The couple traveled to Gander to visit their friends from the aftermath of the terrorist attacks. They were then surprised to find out that there was a wedding reception.

However, the couple shared that their fairytale was kept secret by surviving guilt for several years.

Nick stated that ‘Over 3000 people were killed in the Towers. So, over 3,000 families were affected by the events.

“What has happened to us?” He made us feel so content. We weren’t comfortable with that. Why not?  

The family returned to Gander for the 10th anniversary in 2011 of the attacks on September 11, 2001, to show their appreciation to Newfoundlanders who were so kind during that time. Diane shared that one journey changed the trajectory of each person’s lives with The Canadian Press.

They are immortalized in Tony-award winning musical Come From Away. This was inspired in part by actual people and events that happened in Gander during 9/11 and the subsequent days.

After a world premiere at La Jolla Playhouse, the musical was performed in Seattle, Washington D.C. and Toronto. The musical debuted on Broadway in 2017. Nick and Diane have seen it more than 100 times. 

Nick and Diane celebrated their 20th wedding anniversary earlier in the year. The extraordinary story of Nick and Diane’s marriage that began in the chaos of the greatest terrorist attack in human history is now immortalized in film, documentary, and Broadway shows. 

Operation Yellow Ribbon proved to be a huge success. More than 250 planes carrying almost 44,000 passengers were safely diverted to 15 Canadian airports by the close of the week on September 16. 

For those of you who found yourself temporarily in Gander or in any Canadian city during September 2001, what really stood out was the incredible kindness shown by strangers.

Other stories have also been featured in the media, such as the story of a department store owner who shared a toy warehouse with the children on the stranded flight.

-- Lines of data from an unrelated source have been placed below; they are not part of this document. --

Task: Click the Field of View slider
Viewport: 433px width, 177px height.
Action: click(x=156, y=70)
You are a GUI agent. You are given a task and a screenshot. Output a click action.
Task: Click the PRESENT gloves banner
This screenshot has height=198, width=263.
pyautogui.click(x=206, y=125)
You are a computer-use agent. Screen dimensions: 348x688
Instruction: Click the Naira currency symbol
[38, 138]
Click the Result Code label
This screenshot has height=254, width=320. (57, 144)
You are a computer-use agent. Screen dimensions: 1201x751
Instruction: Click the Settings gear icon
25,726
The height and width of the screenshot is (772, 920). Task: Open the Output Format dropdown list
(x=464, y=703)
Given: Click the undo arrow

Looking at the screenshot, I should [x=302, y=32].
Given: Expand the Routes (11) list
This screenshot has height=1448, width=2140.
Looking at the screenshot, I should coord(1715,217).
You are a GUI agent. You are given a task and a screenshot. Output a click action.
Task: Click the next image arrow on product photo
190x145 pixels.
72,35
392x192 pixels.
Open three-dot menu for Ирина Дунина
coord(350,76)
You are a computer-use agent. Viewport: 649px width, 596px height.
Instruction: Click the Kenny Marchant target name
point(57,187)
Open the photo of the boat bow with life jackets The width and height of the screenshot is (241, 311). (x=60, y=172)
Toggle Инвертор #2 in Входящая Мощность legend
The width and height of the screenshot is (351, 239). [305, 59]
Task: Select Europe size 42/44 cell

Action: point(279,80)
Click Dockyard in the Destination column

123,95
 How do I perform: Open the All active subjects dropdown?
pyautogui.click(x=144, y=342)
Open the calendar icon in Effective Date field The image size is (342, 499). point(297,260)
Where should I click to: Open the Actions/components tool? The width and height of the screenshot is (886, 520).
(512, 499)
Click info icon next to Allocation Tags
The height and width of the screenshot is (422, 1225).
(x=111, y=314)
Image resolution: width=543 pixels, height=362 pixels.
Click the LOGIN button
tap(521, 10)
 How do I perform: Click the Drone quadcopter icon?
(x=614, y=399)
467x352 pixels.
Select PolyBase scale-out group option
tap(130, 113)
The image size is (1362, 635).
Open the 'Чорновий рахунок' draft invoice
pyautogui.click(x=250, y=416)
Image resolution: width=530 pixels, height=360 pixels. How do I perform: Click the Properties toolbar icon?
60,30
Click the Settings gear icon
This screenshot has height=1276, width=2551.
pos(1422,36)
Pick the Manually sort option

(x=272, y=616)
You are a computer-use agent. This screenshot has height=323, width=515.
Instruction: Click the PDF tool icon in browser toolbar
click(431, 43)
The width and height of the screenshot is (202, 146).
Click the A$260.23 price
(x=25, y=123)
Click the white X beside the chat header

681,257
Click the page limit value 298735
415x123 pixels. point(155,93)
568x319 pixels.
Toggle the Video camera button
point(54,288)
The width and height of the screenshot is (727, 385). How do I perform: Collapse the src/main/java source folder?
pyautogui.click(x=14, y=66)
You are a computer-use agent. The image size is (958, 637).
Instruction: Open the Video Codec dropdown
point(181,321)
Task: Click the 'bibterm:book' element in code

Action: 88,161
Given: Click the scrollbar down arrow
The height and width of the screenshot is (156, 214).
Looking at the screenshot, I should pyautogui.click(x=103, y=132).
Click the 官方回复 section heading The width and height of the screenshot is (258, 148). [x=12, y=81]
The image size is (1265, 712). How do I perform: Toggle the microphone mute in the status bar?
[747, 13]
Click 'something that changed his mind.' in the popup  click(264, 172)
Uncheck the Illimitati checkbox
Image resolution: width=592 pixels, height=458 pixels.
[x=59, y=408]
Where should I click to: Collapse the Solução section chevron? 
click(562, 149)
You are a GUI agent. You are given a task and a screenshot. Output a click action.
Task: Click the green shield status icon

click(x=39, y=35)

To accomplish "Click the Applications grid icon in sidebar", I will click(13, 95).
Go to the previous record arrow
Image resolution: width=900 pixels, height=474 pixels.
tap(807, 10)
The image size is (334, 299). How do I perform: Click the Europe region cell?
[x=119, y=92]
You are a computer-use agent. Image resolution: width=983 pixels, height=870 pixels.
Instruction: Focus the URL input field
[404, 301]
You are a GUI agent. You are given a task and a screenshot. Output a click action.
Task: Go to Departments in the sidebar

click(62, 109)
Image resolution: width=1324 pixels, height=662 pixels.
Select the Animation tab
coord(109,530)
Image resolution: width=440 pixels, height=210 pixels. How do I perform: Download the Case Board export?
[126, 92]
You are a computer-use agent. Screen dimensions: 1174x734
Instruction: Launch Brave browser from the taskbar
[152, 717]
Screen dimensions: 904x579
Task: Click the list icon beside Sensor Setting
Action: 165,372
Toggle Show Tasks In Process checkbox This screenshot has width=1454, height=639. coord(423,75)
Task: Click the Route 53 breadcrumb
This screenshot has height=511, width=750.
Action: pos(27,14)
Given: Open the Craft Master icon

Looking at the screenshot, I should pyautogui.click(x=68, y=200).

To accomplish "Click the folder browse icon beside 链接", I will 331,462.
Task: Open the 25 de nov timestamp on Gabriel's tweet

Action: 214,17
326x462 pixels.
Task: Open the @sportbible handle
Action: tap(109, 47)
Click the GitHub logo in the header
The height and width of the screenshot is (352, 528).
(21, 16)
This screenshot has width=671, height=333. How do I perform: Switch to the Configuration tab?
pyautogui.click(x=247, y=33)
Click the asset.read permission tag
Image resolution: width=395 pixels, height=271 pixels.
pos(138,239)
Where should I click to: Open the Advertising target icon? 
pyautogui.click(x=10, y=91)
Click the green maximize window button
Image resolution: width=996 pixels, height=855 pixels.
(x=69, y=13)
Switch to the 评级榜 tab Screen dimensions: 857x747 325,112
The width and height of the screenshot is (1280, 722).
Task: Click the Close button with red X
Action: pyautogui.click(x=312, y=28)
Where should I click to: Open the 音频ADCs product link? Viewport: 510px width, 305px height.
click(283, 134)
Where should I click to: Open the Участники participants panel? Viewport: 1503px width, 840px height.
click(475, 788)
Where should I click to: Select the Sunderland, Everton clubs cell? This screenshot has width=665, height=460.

Gander women also gave her car keys and insisted that they be used whenever necessary. 

Claude Elliott was the former Mayor of Gander and he summed up the city’s philosophy in a succinct way. 

“Helping people is what we think the most important thing in our lives.” 

Constable Fudge told The Times that she still gets many messages thanking her and Gander residents. 

“I have spoken to many people and always asked them why they did what they did. It’s not clear to them.

“They tell me that it’s normal. I don’t know what the fuss is all about.